Tailscale

1. What is Tailscale?

Tailscale is a secure, peer-to-peer networking tool built on top of WireGuard (a modern VPN protocol).
It creates a virtual private network (VPN-like) overlay, but unlike traditional VPNs, it forms a mesh network: every device can potentially connect directly to every other device.

Architecture: Client → VPN Server → Destination.
The client always connects to a central VPN server.
The VPN server forwards traffic to the target destination.
The destination sees traffic as coming from the VPN server, not the actual client.
This setup hides the client’s IP but introduces latency and a single point of failure.

Architecture: Peer-to-Peer mesh.
Each device runs a lightweight agent that authenticates via Tailscale’s coordination servers, but then talks directly to other peers whenever possible.
No single “choke point server” — connections are distributed and resilient.
Uses the same encryption protocol as a VPN (WireGuard), but connection paths differ.

Problem: Devices are often behind NAT (home routers, firewalls) that block unsolicited inbound traffic.
Solution in Tailscale:
- Both peers send simultaneous UDP packets toward each other (called UDP hole punching).
- This convinces NAT devices on both sides to “open a hole,” allowing traffic to flow directly.
This method works most of the time without requiring you to expose ports to the open internet.

When UDP hole punching doesn’t work (e.g., symmetric NATs, locked-down firewalls), Tailscale uses DERP relays:

What is DERP?
- Stands for Designated Encrypted Relay for Packets.
- A global fleet of relay servers run by Tailscale, placed in many geographic regions.
- They don’t terminate connections — they only forward encrypted WireGuard packets.
How DERP works:
1. Both peers connect outbound to the same DERP server (firewalls usually allow outbound HTTPS/UDP).
2. Each peer maintains a persistent connection to DERP.
3. DERP simply forwards packets from Peer A’s connection to Peer B’s connection.
4. Because the packets are still encrypted end-to-end with WireGuard, DERP cannot read the contents.
Why DERP enables hidden machines to connect:
- Machines behind restrictive NATs can always initiate outbound connections (to DERP).
- Since both peers make outbound connections to DERP, they don’t need to open inbound ports.
- DERP becomes a neutral mailbox in the cloud, shuttling encrypted packets between peers.
Performance tradeoff:
- Direct peer-to-peer is faster (LAN-like speeds).
- DERP adds extra latency (traffic takes a detour via relay).
- But DERP guarantees connectivity even in hostile networking environments.
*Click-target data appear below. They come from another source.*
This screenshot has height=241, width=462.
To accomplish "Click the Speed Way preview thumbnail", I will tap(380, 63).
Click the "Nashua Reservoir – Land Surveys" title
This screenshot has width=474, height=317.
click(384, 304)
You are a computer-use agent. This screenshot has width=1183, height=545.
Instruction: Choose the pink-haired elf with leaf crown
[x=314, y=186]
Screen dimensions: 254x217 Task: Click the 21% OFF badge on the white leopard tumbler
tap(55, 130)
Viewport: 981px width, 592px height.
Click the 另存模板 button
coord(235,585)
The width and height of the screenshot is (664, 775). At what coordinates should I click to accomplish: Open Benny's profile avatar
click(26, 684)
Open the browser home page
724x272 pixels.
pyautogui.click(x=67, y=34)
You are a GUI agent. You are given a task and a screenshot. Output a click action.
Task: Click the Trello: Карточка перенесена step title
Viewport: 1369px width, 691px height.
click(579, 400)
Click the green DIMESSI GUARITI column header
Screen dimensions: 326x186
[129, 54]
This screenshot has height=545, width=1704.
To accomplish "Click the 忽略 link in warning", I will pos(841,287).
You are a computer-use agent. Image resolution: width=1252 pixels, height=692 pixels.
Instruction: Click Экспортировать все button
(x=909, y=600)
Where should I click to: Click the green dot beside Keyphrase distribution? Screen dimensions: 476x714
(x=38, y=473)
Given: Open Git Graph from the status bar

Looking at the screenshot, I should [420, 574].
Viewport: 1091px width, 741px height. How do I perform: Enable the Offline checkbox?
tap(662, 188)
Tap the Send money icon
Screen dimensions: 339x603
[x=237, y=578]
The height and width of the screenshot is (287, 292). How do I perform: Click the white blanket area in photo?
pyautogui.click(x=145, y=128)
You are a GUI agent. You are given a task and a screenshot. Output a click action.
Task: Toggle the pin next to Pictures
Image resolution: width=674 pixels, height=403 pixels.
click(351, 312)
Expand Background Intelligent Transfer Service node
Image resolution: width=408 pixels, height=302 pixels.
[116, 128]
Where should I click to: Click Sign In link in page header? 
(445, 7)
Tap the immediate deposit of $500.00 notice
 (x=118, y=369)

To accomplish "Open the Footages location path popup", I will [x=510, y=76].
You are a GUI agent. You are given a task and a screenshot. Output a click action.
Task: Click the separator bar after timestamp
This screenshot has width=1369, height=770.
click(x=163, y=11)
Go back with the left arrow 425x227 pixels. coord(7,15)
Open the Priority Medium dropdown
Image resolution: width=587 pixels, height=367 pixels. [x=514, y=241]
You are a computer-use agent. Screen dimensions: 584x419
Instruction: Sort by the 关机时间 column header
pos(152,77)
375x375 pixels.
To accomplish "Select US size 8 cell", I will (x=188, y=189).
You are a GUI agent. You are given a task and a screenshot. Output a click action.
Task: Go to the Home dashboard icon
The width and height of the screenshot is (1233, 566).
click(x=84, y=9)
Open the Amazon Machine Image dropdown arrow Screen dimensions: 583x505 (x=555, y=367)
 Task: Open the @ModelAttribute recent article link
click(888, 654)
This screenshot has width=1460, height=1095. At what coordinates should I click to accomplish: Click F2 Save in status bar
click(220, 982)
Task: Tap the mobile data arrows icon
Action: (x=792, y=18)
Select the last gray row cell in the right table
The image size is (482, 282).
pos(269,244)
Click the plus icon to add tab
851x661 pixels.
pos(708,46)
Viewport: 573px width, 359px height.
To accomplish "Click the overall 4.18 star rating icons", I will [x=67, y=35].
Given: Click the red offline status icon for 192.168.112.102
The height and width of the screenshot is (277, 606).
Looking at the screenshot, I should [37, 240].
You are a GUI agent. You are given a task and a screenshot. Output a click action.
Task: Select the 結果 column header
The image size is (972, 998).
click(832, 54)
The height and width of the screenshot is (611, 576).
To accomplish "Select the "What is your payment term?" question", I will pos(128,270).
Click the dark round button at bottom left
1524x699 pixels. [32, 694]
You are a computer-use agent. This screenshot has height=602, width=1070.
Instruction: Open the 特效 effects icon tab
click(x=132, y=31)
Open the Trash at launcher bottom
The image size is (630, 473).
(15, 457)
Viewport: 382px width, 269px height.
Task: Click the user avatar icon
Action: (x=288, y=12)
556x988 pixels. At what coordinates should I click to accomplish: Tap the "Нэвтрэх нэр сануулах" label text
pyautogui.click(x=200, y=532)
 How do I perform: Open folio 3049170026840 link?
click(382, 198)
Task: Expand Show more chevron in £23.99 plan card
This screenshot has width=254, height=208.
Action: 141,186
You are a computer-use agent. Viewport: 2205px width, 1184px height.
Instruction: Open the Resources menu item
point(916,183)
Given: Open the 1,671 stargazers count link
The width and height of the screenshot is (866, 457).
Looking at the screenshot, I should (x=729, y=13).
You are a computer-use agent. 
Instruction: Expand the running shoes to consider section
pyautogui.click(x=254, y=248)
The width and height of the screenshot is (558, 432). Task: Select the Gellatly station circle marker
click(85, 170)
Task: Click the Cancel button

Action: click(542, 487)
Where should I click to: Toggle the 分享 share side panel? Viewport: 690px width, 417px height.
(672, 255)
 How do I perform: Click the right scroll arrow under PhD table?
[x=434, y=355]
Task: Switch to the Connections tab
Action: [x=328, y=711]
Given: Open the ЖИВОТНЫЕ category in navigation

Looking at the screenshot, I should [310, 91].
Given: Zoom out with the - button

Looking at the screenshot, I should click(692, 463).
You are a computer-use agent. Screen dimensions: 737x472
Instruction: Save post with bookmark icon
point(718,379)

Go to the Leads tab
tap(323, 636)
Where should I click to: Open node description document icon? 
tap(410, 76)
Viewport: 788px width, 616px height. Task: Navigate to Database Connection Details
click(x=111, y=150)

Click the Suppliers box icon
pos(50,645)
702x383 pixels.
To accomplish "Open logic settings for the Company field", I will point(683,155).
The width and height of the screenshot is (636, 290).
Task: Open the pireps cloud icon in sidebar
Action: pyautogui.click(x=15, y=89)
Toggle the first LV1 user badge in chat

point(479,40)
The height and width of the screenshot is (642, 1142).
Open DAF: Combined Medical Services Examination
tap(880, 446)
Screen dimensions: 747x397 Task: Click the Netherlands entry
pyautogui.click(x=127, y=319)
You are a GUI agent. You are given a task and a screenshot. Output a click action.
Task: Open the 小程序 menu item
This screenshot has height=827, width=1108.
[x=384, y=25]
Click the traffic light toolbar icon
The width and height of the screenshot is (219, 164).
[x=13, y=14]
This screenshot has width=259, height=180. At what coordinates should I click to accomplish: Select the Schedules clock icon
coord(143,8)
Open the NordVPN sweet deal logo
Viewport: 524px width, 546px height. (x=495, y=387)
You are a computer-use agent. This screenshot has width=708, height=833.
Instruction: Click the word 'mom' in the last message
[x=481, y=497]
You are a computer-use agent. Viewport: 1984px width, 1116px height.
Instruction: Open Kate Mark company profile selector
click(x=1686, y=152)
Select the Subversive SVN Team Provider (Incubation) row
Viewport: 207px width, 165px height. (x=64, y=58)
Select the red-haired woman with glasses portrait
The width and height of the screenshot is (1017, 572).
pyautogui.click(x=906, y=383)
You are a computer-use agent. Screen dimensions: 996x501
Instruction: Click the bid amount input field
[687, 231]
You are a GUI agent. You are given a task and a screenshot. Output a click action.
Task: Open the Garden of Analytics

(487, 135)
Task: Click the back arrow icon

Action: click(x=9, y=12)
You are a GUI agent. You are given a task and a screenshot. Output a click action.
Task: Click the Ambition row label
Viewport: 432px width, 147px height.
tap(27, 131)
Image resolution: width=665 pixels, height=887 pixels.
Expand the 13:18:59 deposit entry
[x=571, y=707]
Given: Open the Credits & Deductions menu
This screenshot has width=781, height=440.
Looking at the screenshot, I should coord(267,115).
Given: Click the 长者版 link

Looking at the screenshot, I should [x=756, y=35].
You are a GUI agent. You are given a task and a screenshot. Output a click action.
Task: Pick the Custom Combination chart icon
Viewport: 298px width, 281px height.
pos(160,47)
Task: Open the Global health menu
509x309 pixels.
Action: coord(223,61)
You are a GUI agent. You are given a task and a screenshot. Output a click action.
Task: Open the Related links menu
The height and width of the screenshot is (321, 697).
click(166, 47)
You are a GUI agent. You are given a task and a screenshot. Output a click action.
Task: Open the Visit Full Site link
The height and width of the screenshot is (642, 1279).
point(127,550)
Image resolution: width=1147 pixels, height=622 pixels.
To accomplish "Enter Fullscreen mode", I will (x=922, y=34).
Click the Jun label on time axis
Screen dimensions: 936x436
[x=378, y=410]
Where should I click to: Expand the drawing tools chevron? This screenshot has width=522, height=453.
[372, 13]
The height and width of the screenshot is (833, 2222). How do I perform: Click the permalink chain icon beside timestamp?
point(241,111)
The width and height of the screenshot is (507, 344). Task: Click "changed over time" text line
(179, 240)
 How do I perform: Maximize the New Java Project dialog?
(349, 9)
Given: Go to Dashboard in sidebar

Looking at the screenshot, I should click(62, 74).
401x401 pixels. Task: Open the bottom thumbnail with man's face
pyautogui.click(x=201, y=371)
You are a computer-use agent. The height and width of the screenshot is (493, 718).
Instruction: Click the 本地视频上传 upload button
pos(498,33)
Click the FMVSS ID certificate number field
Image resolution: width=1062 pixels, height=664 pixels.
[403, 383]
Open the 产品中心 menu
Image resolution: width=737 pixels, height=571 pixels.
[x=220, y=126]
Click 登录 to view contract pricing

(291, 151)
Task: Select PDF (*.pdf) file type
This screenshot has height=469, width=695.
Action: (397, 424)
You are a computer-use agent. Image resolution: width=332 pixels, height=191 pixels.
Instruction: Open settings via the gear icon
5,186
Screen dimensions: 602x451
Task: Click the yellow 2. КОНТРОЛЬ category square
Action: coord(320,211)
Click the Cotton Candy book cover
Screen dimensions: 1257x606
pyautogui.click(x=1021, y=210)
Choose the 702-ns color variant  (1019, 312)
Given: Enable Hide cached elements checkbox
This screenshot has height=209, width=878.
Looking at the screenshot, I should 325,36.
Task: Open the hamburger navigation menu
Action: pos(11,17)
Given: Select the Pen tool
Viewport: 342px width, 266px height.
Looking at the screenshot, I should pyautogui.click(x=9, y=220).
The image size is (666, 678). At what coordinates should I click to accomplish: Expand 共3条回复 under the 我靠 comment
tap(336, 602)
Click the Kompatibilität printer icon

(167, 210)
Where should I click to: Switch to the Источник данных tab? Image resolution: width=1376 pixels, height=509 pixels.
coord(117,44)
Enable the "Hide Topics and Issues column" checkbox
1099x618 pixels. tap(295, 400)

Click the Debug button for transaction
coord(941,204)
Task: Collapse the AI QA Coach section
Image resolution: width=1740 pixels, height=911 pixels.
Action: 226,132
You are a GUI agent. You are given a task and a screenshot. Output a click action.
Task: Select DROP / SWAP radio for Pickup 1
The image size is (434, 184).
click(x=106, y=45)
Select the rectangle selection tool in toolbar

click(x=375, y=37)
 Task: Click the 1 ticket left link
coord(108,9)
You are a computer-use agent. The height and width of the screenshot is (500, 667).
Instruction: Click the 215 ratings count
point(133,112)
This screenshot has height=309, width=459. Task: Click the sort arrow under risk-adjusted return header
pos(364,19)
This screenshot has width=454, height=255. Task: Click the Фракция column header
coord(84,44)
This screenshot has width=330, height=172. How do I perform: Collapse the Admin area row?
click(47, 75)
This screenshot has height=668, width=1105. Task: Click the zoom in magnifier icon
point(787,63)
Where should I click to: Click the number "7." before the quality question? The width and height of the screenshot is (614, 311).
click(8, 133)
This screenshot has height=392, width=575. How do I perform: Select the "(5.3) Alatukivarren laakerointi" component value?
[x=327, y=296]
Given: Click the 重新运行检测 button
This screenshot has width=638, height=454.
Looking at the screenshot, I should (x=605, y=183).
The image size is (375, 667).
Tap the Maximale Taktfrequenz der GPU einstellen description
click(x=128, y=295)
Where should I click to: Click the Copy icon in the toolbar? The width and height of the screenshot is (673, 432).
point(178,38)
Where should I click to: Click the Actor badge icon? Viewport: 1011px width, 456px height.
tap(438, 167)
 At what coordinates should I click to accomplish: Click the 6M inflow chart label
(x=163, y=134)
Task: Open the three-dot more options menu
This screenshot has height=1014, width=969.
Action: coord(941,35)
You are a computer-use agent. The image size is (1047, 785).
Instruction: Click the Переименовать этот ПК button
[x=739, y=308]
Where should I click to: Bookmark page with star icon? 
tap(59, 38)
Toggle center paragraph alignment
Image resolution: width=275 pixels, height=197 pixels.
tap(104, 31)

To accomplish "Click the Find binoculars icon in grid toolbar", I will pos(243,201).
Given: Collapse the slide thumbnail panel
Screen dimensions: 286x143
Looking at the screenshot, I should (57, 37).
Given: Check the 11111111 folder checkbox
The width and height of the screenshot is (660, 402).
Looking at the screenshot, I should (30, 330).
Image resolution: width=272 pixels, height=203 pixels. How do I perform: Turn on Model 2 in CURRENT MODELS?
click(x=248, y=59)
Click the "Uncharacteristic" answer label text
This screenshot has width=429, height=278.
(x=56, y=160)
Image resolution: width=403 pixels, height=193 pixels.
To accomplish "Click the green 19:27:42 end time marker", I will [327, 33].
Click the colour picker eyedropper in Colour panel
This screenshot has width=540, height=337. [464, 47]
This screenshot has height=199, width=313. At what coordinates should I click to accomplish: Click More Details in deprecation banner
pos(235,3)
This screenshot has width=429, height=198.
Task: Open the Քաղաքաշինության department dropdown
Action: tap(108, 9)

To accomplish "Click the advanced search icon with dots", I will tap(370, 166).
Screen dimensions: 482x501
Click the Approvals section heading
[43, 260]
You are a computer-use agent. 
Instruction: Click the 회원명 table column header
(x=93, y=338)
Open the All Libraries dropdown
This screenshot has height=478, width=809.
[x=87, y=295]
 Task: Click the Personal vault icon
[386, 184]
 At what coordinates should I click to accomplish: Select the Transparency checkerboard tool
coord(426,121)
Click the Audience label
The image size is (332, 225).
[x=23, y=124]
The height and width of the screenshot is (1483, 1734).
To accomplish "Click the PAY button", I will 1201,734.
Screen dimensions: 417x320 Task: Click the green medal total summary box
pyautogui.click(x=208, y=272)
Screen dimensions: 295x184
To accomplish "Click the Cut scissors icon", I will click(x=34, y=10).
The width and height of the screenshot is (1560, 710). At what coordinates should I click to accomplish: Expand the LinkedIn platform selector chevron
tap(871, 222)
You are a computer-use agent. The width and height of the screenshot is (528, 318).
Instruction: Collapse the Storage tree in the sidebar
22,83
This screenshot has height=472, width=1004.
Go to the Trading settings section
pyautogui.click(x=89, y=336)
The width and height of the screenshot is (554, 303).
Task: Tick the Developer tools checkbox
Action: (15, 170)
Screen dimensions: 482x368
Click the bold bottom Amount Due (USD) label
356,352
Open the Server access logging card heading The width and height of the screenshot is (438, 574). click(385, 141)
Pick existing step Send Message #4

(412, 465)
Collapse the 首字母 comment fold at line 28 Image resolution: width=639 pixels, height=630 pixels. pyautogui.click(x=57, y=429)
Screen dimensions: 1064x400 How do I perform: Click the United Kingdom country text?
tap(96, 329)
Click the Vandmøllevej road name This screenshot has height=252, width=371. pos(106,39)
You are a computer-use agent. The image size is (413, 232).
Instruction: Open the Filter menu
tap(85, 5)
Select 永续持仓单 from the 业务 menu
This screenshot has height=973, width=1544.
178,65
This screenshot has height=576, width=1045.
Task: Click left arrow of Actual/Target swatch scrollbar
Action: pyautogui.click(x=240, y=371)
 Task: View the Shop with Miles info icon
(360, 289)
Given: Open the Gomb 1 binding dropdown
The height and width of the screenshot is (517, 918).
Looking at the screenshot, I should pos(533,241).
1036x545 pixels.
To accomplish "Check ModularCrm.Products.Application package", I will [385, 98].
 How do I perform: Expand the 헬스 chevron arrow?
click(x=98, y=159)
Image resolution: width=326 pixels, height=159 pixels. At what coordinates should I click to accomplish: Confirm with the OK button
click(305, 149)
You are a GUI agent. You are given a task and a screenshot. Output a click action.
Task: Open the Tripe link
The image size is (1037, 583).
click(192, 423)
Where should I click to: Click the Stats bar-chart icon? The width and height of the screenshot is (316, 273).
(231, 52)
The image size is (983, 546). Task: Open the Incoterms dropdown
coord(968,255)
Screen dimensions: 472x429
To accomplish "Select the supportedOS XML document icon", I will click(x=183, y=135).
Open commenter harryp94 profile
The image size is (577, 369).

No need to expose ports: services stay behind NAT/firewalls.
Cross-platform: works on Linux, macOS, Windows, iOS, Android, containers.
Easy setup: no need to run your own VPN server.
Scalability: great for teams, servers, IoT, or personal homelabs.
Performance: when hole punching succeeds, latency is similar to a direct LAN connection.
Resiliency: when hole punching fails, DERP ensures connectivity.

VPNs = centralized, client-server, mask client identity.
Tailscale = decentralized mesh, peer-to-peer first, fallback to encrypted relays.
Hole punching enables direct communication without exposing ports.
DERP relays provide a universal fallback by acting as a neutral packet forwarder.